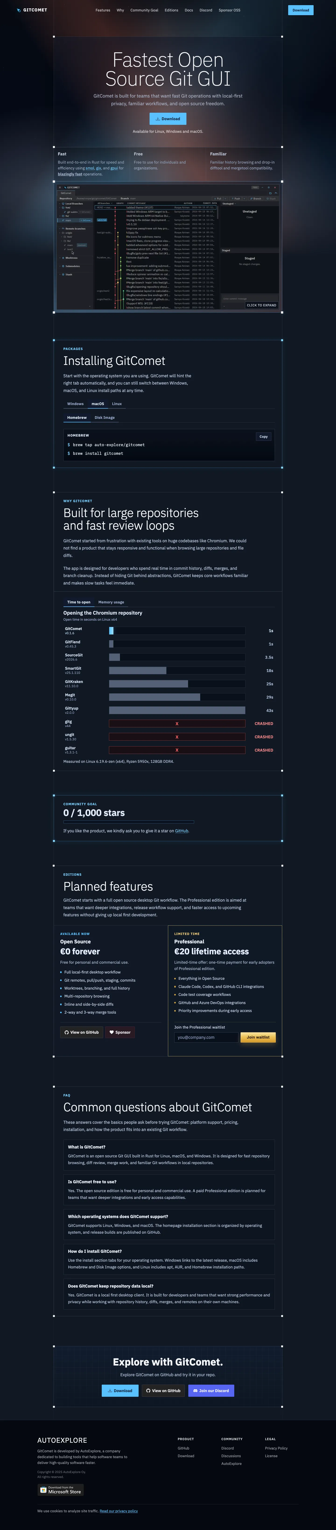This screenshot has width=336, height=1530.
Task: Click the Sponsor heart button
Action: pos(120,1032)
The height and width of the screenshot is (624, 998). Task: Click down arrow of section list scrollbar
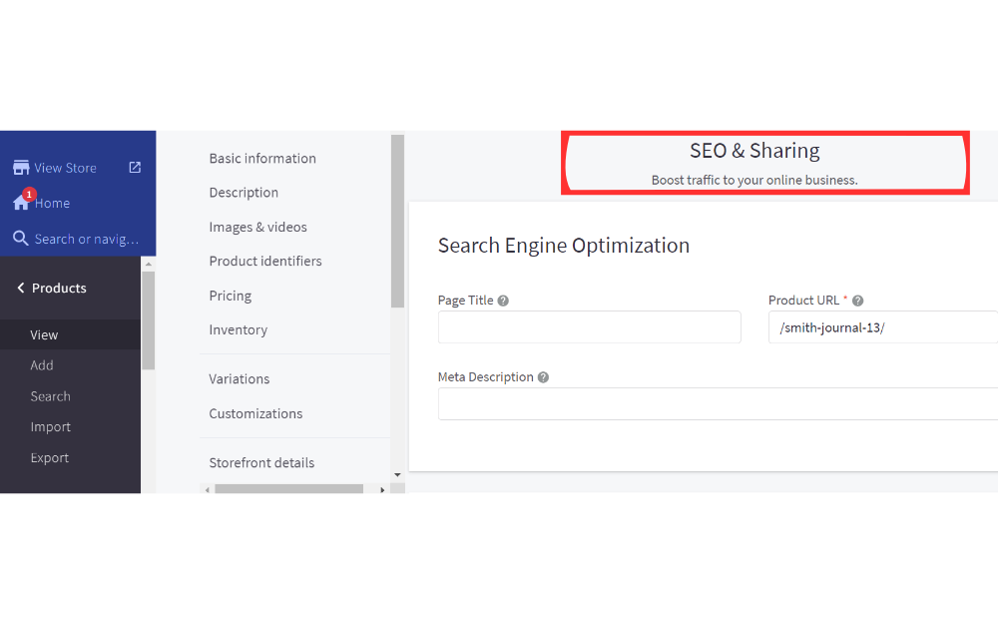(397, 475)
......
> _TASK_:
Starting with the line that contains "The height and", give the lines again exactly as they appear through the last line of the data, pictures excluded.

> _EXERCISE RESPONSE_:
The height and width of the screenshot is (624, 998). Task: Click down arrow of section list scrollbar
(397, 475)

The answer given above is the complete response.